Montag, 26. Januar 2015

Rezension - Die Goldschmiedin


Autorin: Sina Beerwald

Titel: Die Goldschmiedin

Genre: Historischer Roman

Version: Taschenbuch

erschienen: 1. Dezember 2007

Seiten: 464

Altersempfehlung: Erwachsene

Verlag: Heyne




Die Autorin Sina Beerwald, 1977 in Stuttgart geboren, studierte Wissenschaftliches Bibliothekswesen und hat sich bislang mit ihren erfolgreichen historischen Romanen einen Namen gemacht. Wer mehr über die Autorin erfahren möchte, kann dies auf ihrer Seite lesen.

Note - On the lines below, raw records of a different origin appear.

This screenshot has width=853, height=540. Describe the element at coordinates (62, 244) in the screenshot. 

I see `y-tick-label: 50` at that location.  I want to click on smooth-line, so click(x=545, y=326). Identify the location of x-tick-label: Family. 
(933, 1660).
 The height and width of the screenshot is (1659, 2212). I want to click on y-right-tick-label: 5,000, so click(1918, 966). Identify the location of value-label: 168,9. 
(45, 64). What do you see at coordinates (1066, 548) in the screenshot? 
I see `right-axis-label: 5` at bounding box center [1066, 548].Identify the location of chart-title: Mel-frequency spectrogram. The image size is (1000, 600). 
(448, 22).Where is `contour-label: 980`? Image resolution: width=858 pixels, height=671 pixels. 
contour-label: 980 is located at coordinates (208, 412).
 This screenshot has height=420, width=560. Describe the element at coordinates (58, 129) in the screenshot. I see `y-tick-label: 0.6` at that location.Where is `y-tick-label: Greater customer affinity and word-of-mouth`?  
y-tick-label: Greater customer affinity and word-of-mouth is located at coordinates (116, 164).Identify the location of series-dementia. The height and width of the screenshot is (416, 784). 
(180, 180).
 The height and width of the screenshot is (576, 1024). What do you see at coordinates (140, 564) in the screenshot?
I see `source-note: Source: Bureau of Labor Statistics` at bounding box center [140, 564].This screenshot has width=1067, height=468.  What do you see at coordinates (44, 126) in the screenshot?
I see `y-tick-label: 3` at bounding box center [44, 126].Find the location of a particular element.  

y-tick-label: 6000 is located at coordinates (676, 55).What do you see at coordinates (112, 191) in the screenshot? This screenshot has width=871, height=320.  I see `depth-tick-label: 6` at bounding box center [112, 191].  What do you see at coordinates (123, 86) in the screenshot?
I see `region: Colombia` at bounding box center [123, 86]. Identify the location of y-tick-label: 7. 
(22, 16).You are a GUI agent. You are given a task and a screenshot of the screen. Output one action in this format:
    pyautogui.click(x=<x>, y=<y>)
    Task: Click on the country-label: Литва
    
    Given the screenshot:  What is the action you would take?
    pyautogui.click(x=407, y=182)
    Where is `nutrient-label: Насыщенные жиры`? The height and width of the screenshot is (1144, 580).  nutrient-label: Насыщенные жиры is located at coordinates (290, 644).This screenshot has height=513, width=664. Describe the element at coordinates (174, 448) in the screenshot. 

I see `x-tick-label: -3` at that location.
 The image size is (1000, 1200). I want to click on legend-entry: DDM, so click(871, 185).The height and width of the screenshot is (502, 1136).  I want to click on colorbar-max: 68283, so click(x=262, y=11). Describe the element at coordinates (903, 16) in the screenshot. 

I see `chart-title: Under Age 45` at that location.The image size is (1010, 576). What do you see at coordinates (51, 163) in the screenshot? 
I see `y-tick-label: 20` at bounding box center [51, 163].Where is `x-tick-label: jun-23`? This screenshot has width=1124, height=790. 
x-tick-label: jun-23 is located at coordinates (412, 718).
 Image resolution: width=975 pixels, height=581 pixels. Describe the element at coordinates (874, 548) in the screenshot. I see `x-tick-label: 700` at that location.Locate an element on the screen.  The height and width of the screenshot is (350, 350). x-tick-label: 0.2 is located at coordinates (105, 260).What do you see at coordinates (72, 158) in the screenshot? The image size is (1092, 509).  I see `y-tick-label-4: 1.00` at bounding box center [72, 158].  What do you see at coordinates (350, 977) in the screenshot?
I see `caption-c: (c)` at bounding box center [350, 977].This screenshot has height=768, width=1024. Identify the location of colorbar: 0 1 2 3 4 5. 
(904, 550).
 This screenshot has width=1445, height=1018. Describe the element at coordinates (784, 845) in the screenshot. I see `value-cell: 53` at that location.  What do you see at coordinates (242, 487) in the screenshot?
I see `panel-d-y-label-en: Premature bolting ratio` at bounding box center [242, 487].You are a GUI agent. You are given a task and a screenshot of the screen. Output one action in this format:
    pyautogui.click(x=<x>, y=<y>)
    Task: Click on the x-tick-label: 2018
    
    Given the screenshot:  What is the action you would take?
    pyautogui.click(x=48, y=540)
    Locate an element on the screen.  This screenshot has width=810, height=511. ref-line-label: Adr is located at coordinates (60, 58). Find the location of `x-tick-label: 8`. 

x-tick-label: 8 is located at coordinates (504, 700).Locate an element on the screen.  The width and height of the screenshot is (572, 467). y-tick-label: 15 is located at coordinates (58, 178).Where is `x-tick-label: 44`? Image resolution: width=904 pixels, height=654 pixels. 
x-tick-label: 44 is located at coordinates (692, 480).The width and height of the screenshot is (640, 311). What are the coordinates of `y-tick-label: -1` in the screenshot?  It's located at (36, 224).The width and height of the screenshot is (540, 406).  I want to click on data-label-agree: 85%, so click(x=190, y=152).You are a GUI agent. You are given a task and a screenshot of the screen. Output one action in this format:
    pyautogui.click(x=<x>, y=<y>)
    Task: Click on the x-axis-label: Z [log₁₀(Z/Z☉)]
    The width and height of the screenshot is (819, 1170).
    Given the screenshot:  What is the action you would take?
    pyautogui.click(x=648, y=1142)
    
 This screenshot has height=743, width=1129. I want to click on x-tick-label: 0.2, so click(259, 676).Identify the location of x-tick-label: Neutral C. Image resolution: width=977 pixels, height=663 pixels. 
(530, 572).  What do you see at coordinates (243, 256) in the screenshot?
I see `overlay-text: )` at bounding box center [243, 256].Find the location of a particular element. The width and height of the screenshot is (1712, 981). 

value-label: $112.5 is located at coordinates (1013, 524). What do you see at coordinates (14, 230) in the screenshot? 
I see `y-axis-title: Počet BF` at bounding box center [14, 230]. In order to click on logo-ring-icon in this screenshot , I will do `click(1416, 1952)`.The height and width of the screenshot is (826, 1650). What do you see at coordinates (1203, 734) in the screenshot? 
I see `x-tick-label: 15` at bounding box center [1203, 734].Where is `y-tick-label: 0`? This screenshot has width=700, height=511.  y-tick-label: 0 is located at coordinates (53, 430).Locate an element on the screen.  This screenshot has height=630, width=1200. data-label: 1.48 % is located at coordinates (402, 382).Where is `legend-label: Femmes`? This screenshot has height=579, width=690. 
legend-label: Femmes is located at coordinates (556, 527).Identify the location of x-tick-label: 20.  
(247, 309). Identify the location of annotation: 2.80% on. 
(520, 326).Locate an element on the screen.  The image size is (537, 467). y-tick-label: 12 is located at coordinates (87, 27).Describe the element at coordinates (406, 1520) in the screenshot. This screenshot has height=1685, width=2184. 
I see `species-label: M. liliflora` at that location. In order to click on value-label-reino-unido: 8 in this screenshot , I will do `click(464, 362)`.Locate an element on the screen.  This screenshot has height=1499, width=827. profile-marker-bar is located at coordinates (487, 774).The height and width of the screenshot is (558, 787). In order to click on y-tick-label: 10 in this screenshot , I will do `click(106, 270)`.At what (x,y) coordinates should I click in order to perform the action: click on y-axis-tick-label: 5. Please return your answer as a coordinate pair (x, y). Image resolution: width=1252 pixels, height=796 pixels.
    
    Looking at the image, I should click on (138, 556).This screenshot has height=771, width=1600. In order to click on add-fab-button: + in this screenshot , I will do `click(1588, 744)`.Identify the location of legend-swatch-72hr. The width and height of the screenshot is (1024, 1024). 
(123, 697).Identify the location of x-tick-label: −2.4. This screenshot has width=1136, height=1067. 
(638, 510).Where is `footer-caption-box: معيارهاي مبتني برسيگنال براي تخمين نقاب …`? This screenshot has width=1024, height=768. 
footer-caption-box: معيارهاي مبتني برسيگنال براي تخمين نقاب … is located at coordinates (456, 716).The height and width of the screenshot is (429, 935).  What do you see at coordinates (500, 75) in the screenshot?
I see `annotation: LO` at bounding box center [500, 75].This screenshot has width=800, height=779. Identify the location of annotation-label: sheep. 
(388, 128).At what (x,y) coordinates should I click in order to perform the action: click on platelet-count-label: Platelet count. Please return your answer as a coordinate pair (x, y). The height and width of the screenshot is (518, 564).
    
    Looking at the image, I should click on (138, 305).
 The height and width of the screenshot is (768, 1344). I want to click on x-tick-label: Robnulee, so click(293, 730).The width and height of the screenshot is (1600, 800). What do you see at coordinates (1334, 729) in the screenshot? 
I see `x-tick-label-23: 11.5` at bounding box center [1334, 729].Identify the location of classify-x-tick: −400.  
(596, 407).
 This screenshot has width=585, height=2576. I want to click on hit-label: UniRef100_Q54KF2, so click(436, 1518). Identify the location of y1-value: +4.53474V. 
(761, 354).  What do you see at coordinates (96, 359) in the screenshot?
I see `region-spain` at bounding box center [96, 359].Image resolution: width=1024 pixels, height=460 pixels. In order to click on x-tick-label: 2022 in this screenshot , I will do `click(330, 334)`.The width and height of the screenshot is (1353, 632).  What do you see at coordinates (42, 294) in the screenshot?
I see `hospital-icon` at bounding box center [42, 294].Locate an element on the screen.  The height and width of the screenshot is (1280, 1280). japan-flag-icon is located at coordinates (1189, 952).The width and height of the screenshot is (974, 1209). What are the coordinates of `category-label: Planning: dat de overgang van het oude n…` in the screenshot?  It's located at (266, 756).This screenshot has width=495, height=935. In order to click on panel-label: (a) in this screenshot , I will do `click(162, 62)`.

Kurzbeschreibung, übernommen:
Augsburg im Jahre 1742: Zur Krönung Kaiser Karls VII. soll der berühmte Goldschmied Drentwett binnen kürzester Frist die Hauskrone erschaffen. Doch eine heimtückische Krankheit raubt ihm sein Augenlicht. Die junge Magd Juliane ist seine einzige Rettung. Im Verborgenen lehrt er sie die Kunst des Goldschmiedens. Aber schon bald bekommt sie die Drohungen eines unbekannten Widersachers zu spüren.

Meine Meinung:
Nachdem ich mit Begeisterung das Buch Mordsmöwen von Sina Beerwald gelesen hatte, war ich neugierig auf einen historischen Roman von ihr.
Mit diesem Buch wurde ich in das Jahr 1742 nach Augsburg entführt und mir wurde Einblick in das Leben und Werken eines Goldschmiedes gewährt. Natürlich wäre das jetzt nicht so interessant, wenn es nicht eine spannendes Geschichte drumherum gegeben hätte.
Die Autorin hat sehr gut das Leben zu der damaligen Zeit beschrieben. Ich hatte das Gefühl, ebenfalls in Augsburg zu sein und kam mir als heimliche Beobachterin von Juliane vor. Allerdings kam mir manches nicht so glaubwürdig vor und die Umwandlung von Frau in Mann ist ebenfalls etwas, was in vielen Büchern immer wieder vorkommt. Aber trotzdem hat mich die Geschichte gefesselt und ich wollte unbedingt wissen, ob Juliane es schafft und der Auftrag ausgeführt werden kann. Außerdem wollte ich wissen, wer diese Briefe oder Nachrichten schreibt und wer sich hinter bestimmten Personen versteckt. Von manch einer Enthüllung war ich dann auch  sehr überrascht, aber darüber kann ich hier jetzt nicht mehr schreiben, ohne etwas zu verraten.

Fazit:
Wenn ich nun ganz ehrlich sein darf, dann hat mir Mordsmöwen wesentlich besser gefallen und ich freue mich schon auf das nächste Buch von Ahoi und seinen Kumpanen.